Ceci est mon corps de Jérôme Soubeyrand

Ceci est mon corps de Jérôme Soubeyrand © CALM Distribution

Aimez qui vous voulez. Ce n’est pas que Gabin, curé ardéchois ayant passé le demi-siècle, fasse une crise de foi(e) ou que l’amour de dieu ne le chatouille plus, mais ses hormones le gratouillent sec depuis qu’il a enserré dans un câlin langoureux le corps généreux d’une femme. Et de s’éclipser de sa paroisse pour « monter à Paris » tel un Rastignac en chaleur.

Il est de ces films sans prétention, réalisé pour une poignée d’euros, dans la joie et la bonne humeur, avec une bonne bande de copains dotés d’une générosité et d’une énergie sacrément communicatives, qui vous font rire aux pires moments de votre vie. Où, comme son émouvant héros, prêtre voué au célibat tombé raide amoureux d’une actrice fantasque à l’issue d’une séance de thérapie , vous vous demandez s’il ne serait pas temps de réfléchir à votre avenir, de jeter votre gourme n’en déplaise à dieu ou à ses saints. D’enfin vous sentir libre, que diable ! Libre d’aimer qui vous voulez, libre de vos mouvements, de vos pensées, de votre vie et, ô grand surtout, libre de faire définitivement fi de la sainte trinité : bien-pensance, conformisme et traditions.

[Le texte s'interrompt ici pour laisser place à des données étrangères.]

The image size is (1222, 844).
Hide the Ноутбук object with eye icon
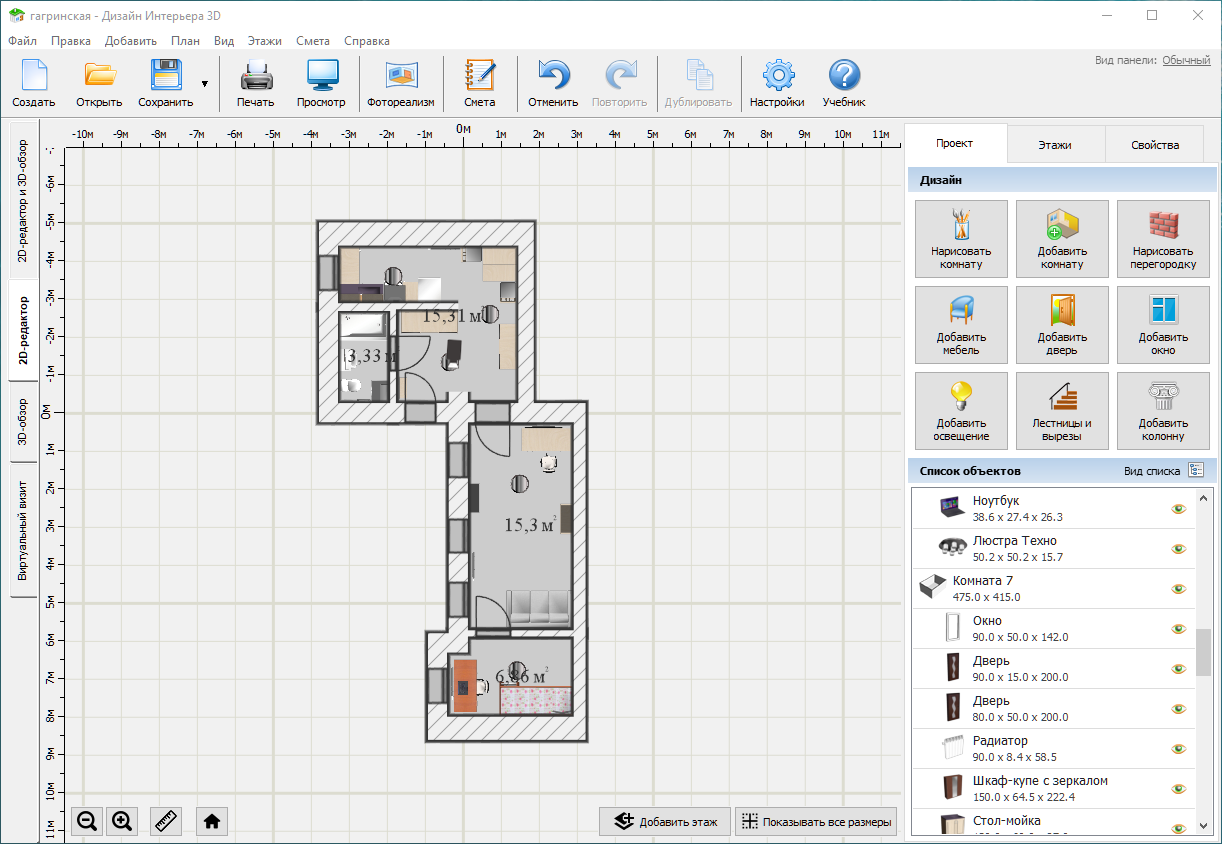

Ceci est mon corps, Amphore 2013 du peuple au Fifigrot toulousain, premier film effronté du scénariste Jérôme Soubeyrand est de ceux-là. Comme une envie de retourner aux origines, à l’utopie communautaire où le corps de chacun lui appartient et qu’il peut être prêté, mélangé, voire offert avec son âme en partage, à qui bon lui plaît.

Loin de Jérôme Soubeyrand pourtant, l’idée d’une critique acerbe des normes épiscopales, même si certaines réalités sont évoquées avec un humour bonhomme et l’hypocrisie des « gens de bien » quelque peu égratignée. On ressent surtout à l’issue du film une folle envie de bonheurs partagés, loin des crasses de ce monde et comme une tentation d’exorciser les affres d’un futur incertain.

Débarquant chez l’exubérante Marlène déchirée entre deux amours (l’épatante Marina Tomé qui se taille la part de la lionne en deux monologues évoquant l’un, la sexualité féminine — prise de notes exigée —, l’autre, l’impudent conflit vérité & vraisemblance), voici notre curé qui découvre d’un coup d’un seul ou presque, et les affres d’une passion non partagée, et les désirs d’un corps trop longtemps ignorés.

Produit par Pierre-Loup Rajot (qui fait une drôlatique apparition en évêque aux idées larges), Ceci est mon corps, docu-fiction quelque peu foutraque, est tout à la fois l’exploration du métier de comédien et des masques que tout un chacun revêt consciemment ou pas, une réflexion sur la sexualité — le réalisateur a convié Michel Serres et Michel Onfray à une discussion à bâtons rompus sur les fondements de la séparation du corps et de l’esprit dans le christianisme — et une sauvage séance de psychanalyse transgénérationnelle en compagnie de Bruno Clavier,  Jérôme Soubeyrand ayant découvert lors de l’écriture de son scénario que son arrière grand-père paternel était prêtre. Il est bien connu que nous payons bien malgré nous sur nos deniers les fautes de nos ancêtres, certes… Mais n’en jetons plus !  il y a ici matière à deux films.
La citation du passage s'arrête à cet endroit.